Scientists at the USDA and the Food and Drug Administration are now reporting there is no credible evidence of food or food packaging being a source for the spread of the Coronavirus. They said there are few reports of the virus being detected on food or its packaging because the number of virus particles that could be picked up by touching a surface would be very small and the amount needed for infection by touching or inhaling the virus would have to be very high. Agencies all over the world are verifying this research especially after the Chinese have stated food packaging is a likely source for the spread of the virus.

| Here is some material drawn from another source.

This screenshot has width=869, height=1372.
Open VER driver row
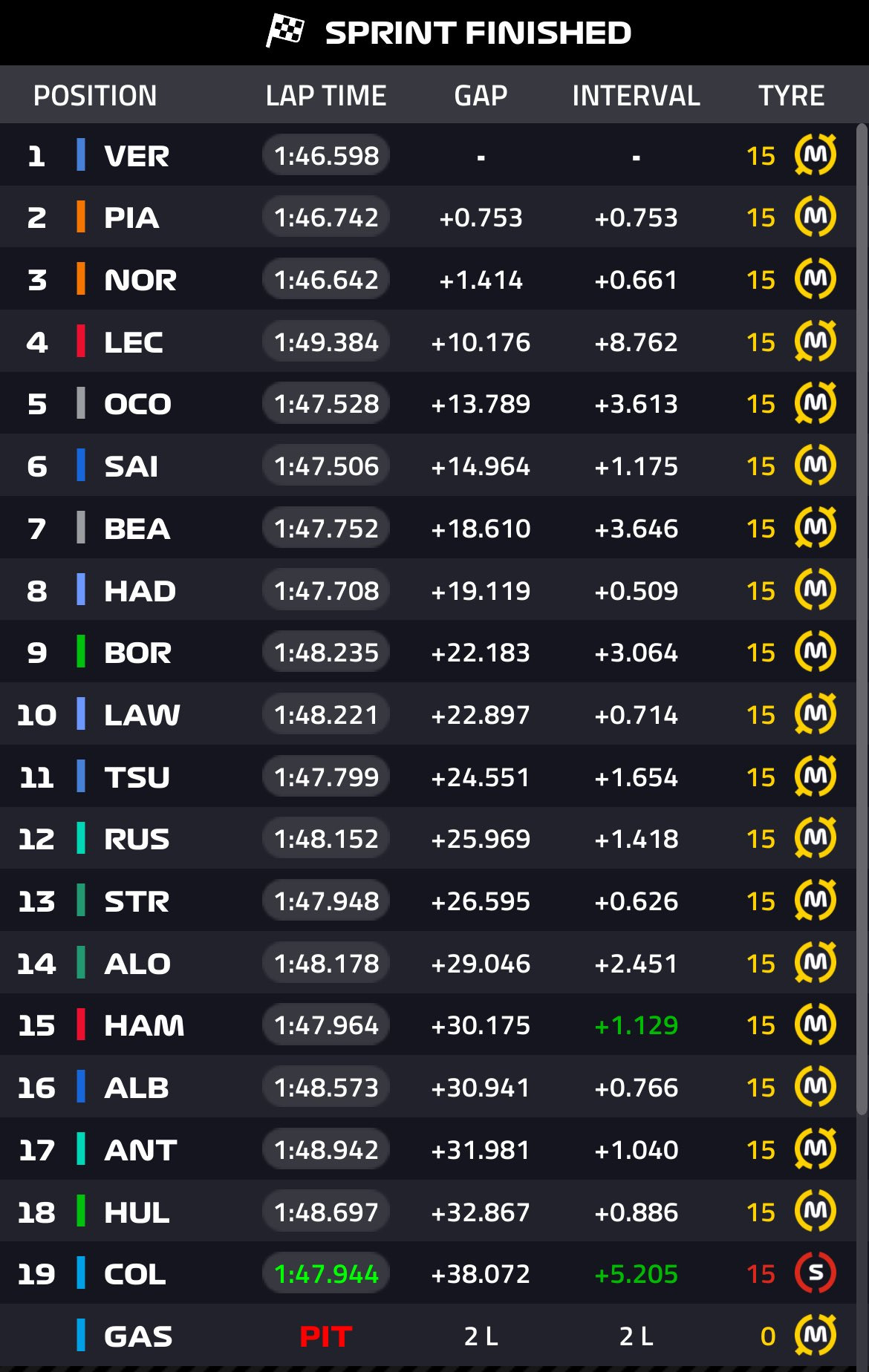(x=137, y=156)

Wisconsin lost 500 farms in 2020. We now have 64,400 farms as the biggest decrease was in small farm numbers—those with sales between one thousand and 10 thousand dollars. The average size of a Wisconsin farm is now 222 acres, up 2 acres from 2019. One statistic that hasn’t changed since 2017 is the amount of land we have in agriculture—that’s 14.3 million acres. Nationally there were 2 million 19 thousand farms at the start of this year—down 44 hundred from 2019. Farm numbers fell across the country for all sizes of farms. But there are now 800 thousand fewer acres in agriculture than there were in 2019—down to 896.6 million acres. The size of the average U.S. farm is the same as last year—444 acres.

Some groups, like Cooperatives are finding their bylaws are causing them some problems. The Cooperative Network is pushing legislation that would let them hold their annual meetings virtually. Currently their bylaws say member meetings must be held at the cooperative’s principal office or another place chosen by the Board of Directors. There is currently a bill before the state legislature that would allow for changes to be made.